What you have to do: Which lines run from the line with "Given: Select the" through the line with "Select the Score" in the entries below? Print them exactly, both ends included, and nothing more.

Data shown below:

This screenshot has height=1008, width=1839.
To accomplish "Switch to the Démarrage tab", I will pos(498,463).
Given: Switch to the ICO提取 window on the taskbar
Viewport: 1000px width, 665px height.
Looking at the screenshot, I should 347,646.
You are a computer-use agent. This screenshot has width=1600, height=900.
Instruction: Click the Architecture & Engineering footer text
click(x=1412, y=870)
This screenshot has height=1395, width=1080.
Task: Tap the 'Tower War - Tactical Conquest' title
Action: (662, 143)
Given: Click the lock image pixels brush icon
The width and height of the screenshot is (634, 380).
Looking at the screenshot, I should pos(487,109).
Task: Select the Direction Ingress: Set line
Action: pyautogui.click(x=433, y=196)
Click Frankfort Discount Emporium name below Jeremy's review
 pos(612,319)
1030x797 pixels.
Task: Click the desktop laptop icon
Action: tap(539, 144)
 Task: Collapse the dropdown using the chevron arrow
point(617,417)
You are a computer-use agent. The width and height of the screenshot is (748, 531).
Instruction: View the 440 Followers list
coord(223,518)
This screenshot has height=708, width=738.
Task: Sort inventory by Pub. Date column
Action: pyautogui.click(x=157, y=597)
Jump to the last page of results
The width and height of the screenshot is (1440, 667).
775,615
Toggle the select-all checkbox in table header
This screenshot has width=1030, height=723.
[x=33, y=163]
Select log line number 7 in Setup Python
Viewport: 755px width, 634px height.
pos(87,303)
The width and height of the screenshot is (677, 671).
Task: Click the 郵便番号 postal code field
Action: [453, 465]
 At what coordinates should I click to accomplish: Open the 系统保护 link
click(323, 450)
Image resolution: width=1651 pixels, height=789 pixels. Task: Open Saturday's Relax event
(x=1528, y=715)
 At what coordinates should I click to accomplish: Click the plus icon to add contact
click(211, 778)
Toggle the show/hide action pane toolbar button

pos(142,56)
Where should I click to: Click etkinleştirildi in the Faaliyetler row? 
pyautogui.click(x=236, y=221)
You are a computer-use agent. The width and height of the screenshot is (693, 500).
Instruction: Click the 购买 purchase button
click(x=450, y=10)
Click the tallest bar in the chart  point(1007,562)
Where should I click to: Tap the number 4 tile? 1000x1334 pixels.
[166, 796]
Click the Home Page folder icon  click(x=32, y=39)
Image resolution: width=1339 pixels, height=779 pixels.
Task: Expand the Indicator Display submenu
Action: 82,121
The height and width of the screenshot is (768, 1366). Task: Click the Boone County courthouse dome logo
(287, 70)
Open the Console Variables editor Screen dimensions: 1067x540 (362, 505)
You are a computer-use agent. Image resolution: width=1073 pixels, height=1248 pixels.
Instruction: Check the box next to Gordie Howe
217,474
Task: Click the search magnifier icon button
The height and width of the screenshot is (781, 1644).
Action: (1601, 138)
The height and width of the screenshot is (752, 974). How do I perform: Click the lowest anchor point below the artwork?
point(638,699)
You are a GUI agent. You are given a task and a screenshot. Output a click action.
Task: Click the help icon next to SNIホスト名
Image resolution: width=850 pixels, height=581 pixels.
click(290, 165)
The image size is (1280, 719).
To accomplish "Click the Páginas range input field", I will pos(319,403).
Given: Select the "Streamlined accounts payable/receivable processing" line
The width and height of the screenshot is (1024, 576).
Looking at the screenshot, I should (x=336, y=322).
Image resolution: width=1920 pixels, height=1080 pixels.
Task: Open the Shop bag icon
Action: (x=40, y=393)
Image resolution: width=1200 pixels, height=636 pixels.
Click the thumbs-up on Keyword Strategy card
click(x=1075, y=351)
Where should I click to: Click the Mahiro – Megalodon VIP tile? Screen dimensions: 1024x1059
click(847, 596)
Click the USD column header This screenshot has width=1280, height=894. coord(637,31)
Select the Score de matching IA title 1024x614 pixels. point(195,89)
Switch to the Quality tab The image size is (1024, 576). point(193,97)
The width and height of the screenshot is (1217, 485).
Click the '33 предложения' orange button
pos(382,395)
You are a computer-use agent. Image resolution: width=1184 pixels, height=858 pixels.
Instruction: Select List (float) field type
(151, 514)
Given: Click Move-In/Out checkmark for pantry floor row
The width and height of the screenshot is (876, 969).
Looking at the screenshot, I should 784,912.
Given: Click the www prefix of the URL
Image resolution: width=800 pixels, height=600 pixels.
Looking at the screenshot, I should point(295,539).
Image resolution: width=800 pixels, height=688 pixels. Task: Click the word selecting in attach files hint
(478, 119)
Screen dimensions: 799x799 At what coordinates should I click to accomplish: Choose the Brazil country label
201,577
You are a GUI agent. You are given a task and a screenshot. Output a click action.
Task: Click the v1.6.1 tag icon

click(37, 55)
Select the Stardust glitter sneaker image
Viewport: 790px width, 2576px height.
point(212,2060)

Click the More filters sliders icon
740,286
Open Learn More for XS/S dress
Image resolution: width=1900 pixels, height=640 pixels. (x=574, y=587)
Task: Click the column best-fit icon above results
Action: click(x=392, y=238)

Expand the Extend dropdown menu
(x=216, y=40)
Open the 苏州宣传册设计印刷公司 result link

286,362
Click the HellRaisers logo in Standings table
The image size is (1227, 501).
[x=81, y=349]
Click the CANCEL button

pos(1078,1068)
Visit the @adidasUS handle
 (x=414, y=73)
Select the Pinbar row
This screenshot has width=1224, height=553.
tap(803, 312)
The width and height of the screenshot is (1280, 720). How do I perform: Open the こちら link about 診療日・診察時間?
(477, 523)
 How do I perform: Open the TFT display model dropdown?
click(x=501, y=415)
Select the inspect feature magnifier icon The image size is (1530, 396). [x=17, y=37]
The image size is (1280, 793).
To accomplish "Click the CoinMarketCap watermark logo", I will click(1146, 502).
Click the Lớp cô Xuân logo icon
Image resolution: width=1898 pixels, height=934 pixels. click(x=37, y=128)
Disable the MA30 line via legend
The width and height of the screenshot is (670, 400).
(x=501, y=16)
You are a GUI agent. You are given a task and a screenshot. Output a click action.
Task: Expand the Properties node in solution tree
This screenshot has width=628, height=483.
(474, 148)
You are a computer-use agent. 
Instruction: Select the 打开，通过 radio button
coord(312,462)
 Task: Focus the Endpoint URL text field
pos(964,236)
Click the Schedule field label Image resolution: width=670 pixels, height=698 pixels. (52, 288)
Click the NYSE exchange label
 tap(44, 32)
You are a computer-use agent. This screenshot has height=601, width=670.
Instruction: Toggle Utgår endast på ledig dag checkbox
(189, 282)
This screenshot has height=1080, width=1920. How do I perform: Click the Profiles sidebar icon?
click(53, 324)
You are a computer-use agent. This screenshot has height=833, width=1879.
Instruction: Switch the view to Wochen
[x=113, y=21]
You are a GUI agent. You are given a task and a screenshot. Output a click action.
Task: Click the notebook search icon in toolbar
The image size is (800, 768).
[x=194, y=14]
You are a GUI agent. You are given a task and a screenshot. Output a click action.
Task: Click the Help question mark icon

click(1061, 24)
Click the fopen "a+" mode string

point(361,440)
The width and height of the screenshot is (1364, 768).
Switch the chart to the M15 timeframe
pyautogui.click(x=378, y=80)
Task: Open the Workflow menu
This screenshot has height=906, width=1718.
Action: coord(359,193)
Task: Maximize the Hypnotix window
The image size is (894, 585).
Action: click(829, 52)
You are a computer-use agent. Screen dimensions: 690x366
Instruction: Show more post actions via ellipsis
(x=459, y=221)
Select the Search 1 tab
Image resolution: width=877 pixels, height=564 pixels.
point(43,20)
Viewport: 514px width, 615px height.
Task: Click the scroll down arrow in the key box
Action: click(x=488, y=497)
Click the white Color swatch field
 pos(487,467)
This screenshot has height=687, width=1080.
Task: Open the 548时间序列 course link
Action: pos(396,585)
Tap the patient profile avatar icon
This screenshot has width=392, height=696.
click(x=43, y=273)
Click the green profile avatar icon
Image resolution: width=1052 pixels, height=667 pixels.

End of Data shown.

Reply:
Given: Select the "Streamlined accounts payable/receivable processing" line
The width and height of the screenshot is (1024, 576).
Looking at the screenshot, I should (x=336, y=322).
Image resolution: width=1920 pixels, height=1080 pixels.
Task: Open the Shop bag icon
Action: (x=40, y=393)
Image resolution: width=1200 pixels, height=636 pixels.
Click the thumbs-up on Keyword Strategy card
click(x=1075, y=351)
Where should I click to: Click the Mahiro – Megalodon VIP tile? Screen dimensions: 1024x1059
click(847, 596)
Click the USD column header This screenshot has width=1280, height=894. coord(637,31)
Select the Score de matching IA title 1024x614 pixels. point(195,89)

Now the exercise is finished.